Listed entries »
————————
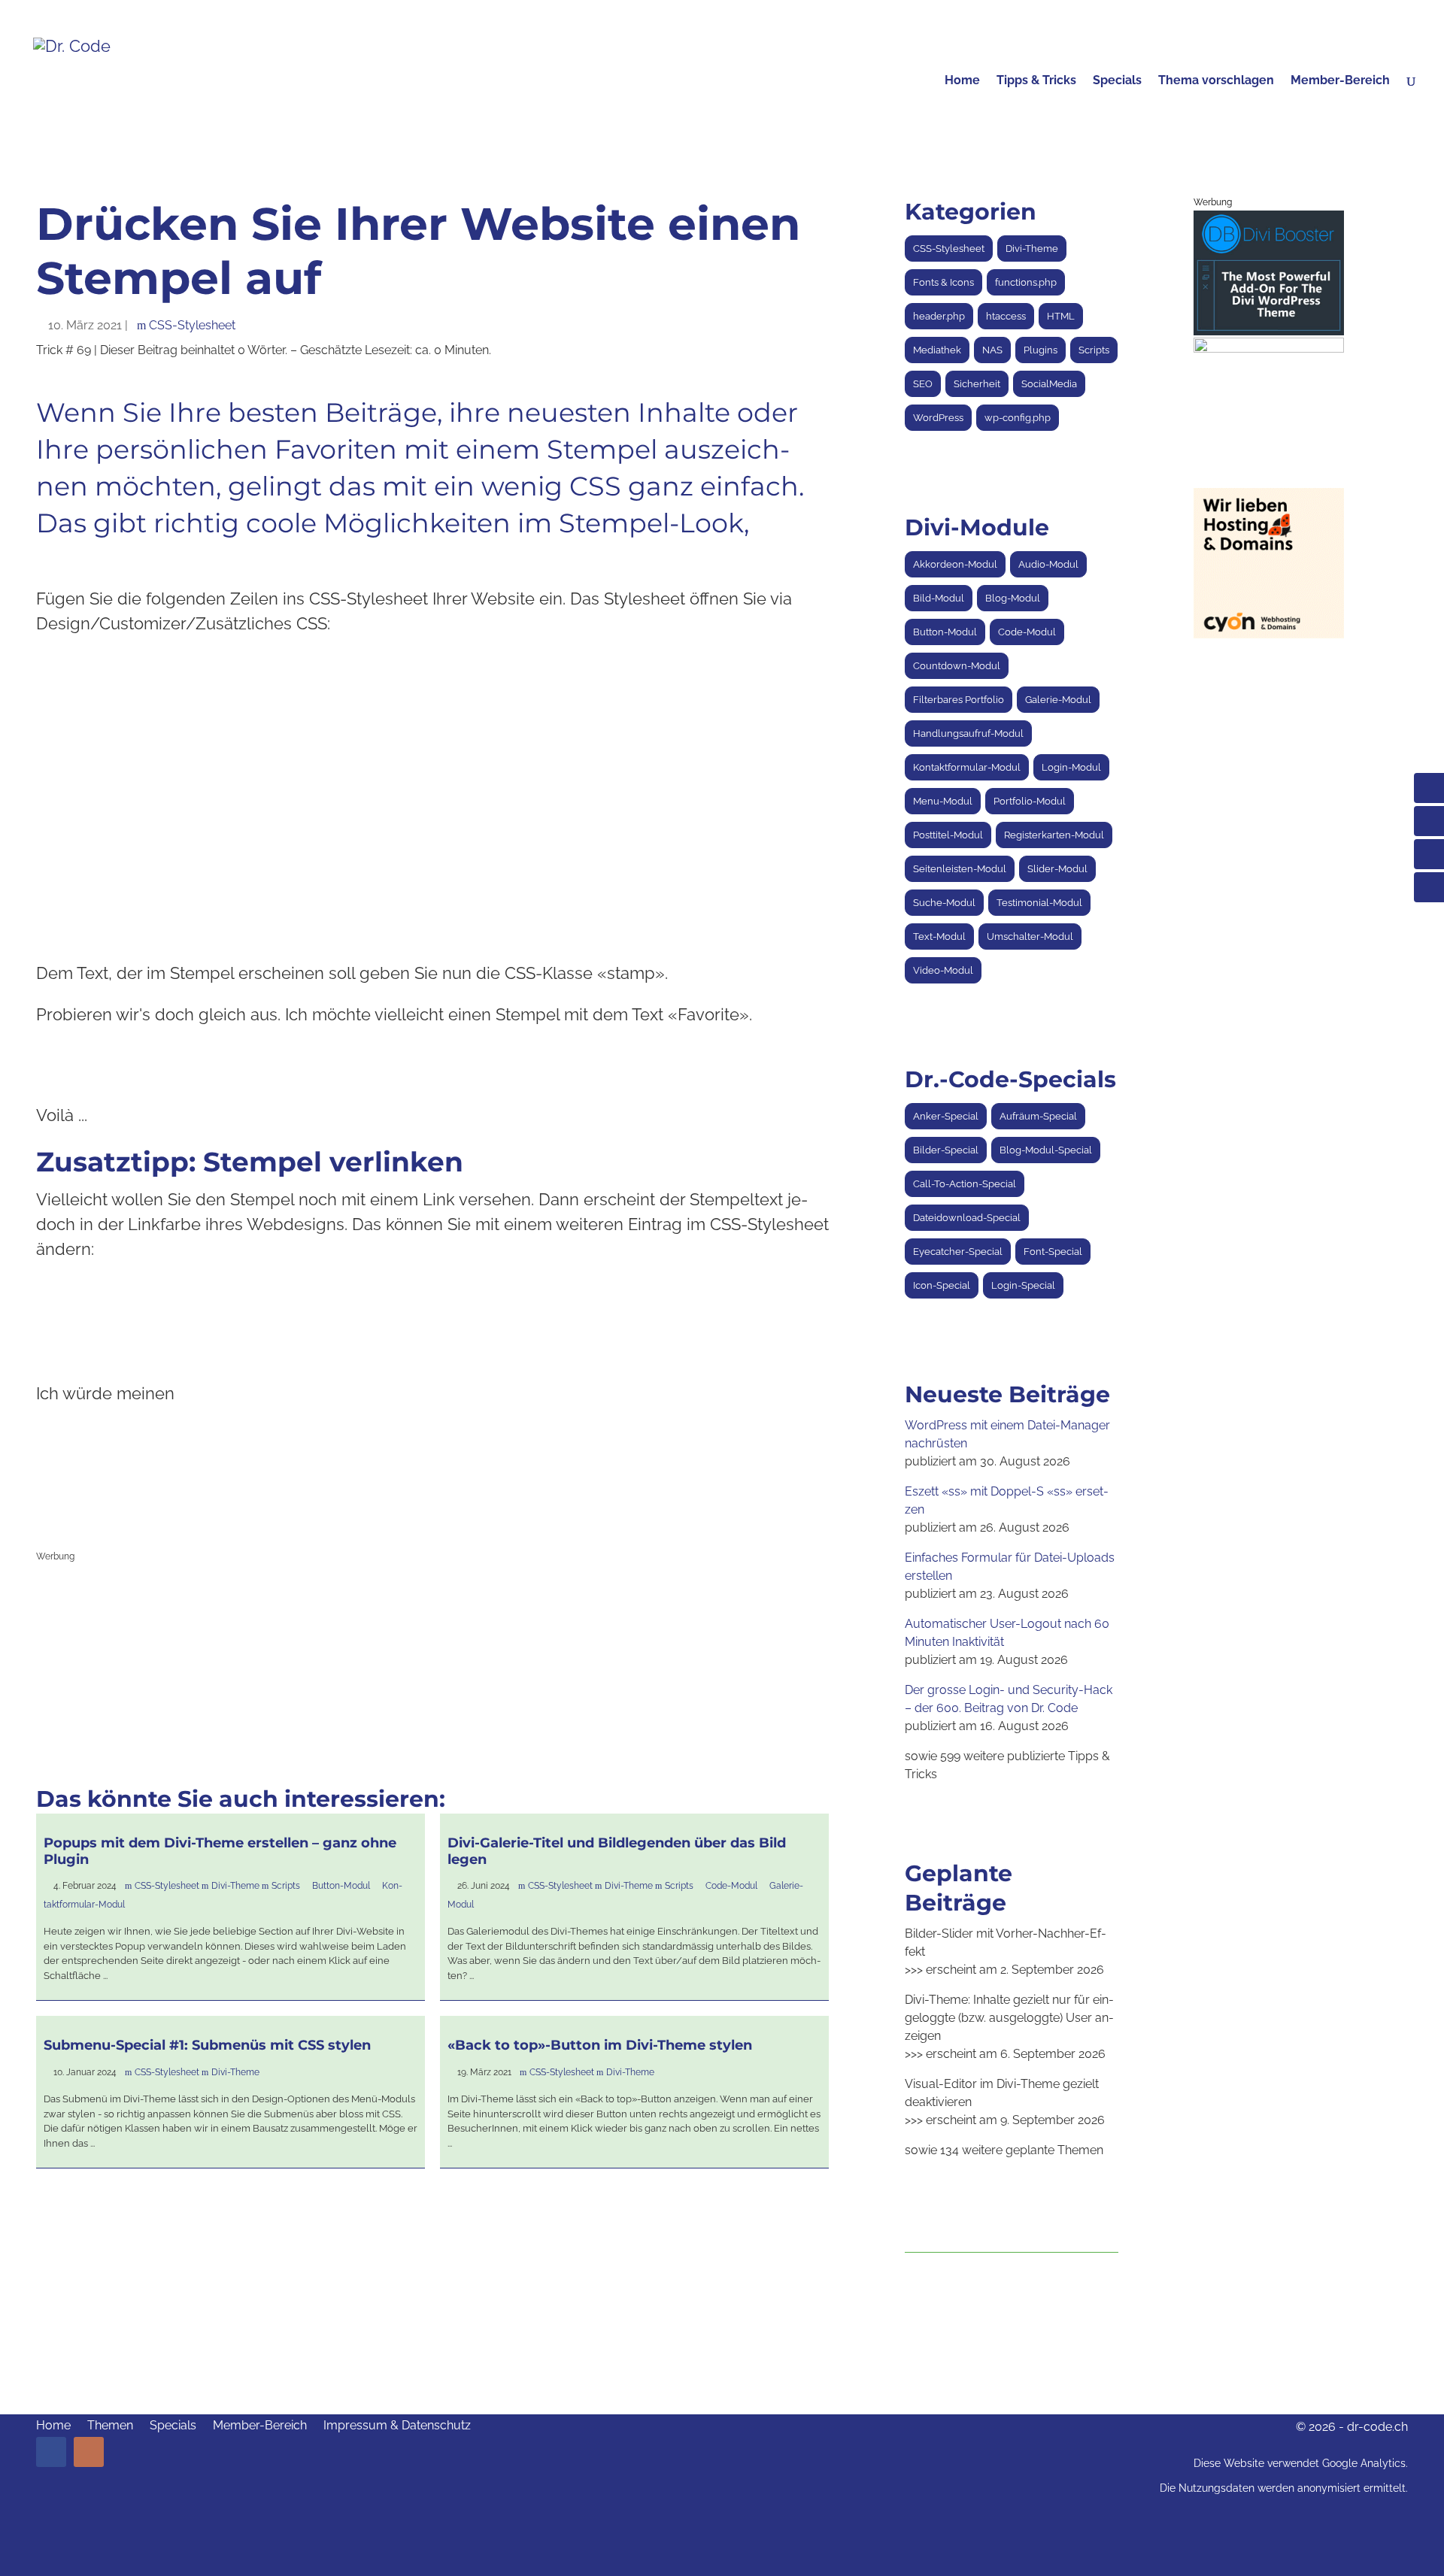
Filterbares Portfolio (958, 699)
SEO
————————
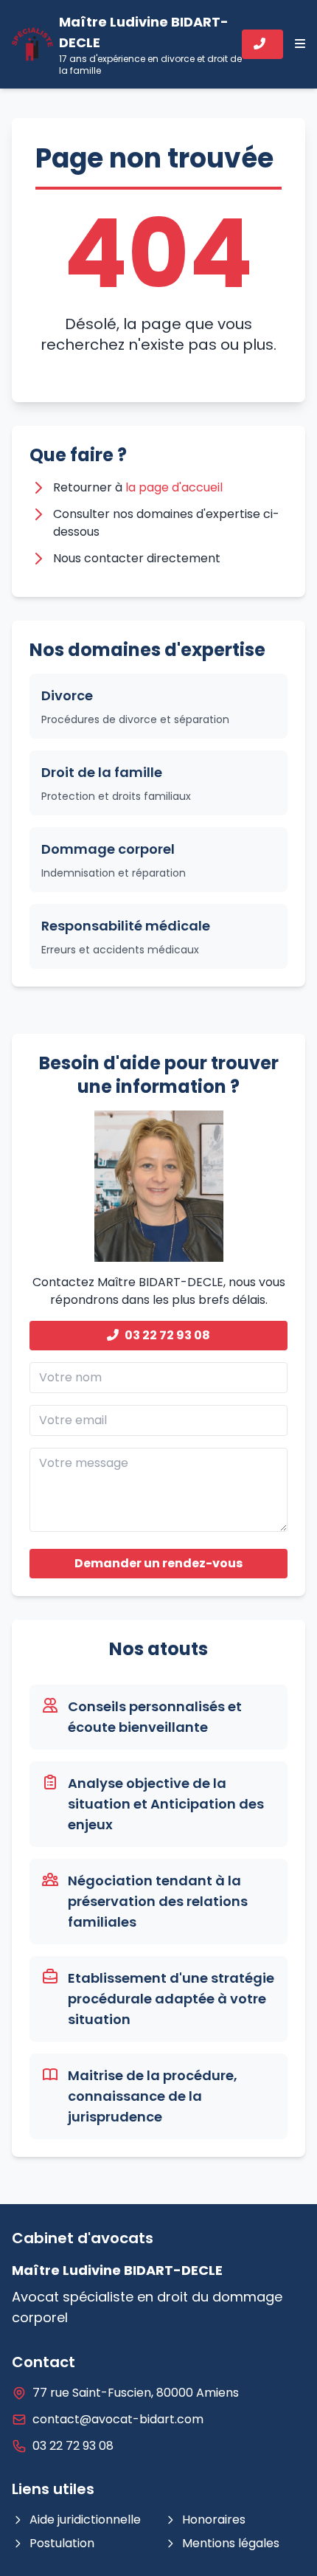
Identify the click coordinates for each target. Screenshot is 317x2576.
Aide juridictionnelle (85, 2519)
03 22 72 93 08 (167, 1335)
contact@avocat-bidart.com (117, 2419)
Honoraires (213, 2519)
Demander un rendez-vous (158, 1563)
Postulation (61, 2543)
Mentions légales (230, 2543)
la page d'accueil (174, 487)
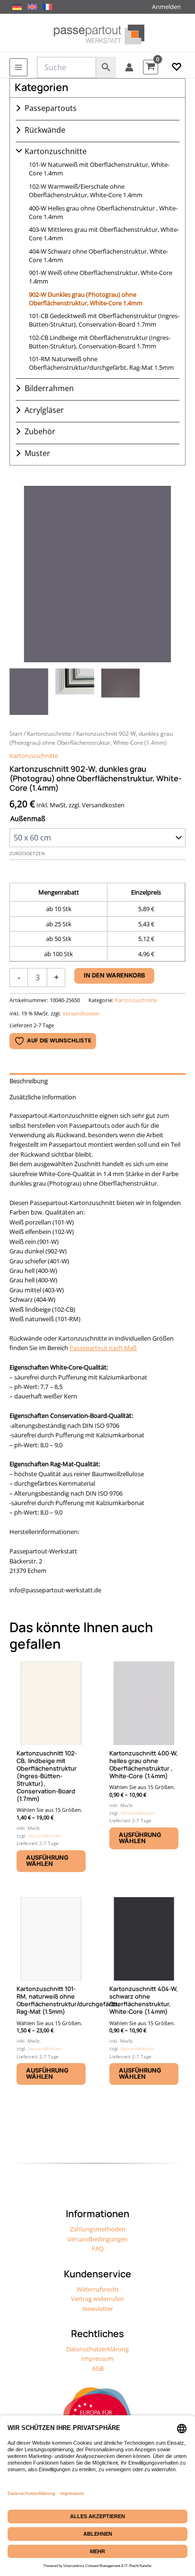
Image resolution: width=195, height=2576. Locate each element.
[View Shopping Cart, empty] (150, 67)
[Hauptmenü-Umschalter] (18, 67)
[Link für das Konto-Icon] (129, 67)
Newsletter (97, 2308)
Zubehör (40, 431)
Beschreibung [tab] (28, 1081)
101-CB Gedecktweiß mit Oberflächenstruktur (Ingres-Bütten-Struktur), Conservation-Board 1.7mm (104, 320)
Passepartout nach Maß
————————
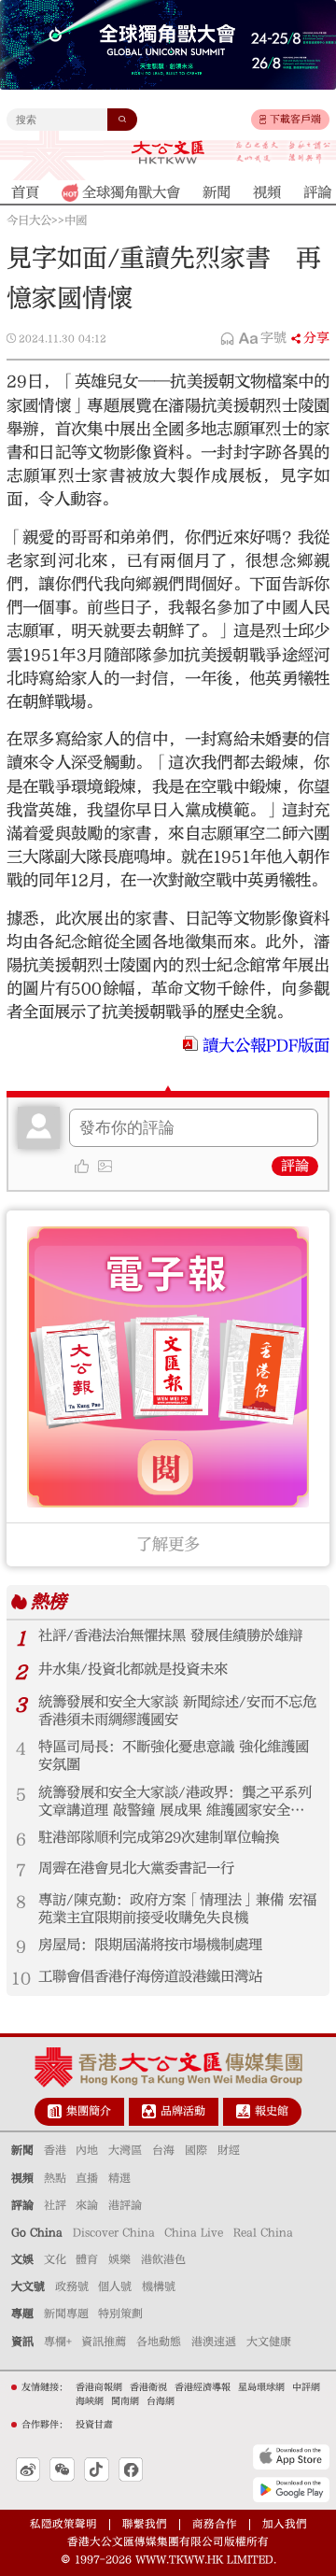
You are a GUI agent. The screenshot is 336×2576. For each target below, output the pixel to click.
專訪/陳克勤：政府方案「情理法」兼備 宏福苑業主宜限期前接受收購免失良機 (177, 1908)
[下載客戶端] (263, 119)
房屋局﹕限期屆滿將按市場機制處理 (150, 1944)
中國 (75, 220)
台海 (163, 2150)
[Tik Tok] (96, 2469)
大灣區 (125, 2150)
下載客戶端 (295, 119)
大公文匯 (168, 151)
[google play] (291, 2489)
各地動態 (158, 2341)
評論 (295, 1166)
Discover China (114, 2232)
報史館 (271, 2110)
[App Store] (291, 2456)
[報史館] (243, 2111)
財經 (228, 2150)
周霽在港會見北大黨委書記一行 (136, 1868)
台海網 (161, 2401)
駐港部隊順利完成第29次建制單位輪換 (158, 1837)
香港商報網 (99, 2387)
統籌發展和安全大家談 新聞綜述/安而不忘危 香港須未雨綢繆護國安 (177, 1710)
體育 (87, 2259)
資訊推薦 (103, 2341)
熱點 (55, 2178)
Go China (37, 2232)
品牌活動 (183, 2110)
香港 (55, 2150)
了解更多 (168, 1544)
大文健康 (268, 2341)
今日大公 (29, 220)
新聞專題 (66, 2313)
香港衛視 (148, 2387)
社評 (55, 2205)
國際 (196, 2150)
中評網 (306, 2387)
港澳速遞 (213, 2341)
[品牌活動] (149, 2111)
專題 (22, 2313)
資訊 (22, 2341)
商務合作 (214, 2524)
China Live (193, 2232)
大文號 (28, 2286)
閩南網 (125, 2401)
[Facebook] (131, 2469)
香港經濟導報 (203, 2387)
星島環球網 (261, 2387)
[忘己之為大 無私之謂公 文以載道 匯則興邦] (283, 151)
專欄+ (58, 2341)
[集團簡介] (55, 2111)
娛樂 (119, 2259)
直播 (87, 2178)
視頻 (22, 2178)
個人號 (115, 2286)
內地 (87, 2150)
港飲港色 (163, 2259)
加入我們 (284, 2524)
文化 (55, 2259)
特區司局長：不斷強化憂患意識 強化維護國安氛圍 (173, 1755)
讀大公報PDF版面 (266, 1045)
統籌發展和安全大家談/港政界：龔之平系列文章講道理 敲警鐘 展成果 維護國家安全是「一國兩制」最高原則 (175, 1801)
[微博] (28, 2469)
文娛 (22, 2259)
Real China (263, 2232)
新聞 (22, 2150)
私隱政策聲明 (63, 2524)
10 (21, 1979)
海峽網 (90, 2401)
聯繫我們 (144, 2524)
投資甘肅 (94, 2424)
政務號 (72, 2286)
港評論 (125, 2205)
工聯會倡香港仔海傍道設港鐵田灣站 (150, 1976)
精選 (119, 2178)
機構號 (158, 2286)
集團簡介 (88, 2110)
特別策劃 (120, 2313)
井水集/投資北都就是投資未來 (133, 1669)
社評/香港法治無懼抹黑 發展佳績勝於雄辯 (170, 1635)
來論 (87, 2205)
————————
Exercise » Return, with no change at all, every line in the entries above from the line containing "商務合作 (214, 2524)" through the line containing "視頻 (22, 2178)".

Response to the task »
商務合作 (214, 2524)
China Live (193, 2232)
大文號 (28, 2286)
閩南網 (125, 2401)
[Facebook] (131, 2469)
香港經濟導報 (203, 2387)
星島環球網 (261, 2387)
[忘己之為大 無私之謂公 文以載道 匯則興邦] (283, 151)
專欄+ (58, 2341)
[集團簡介] (55, 2111)
娛樂 (119, 2259)
直播 (87, 2178)
視頻 (22, 2178)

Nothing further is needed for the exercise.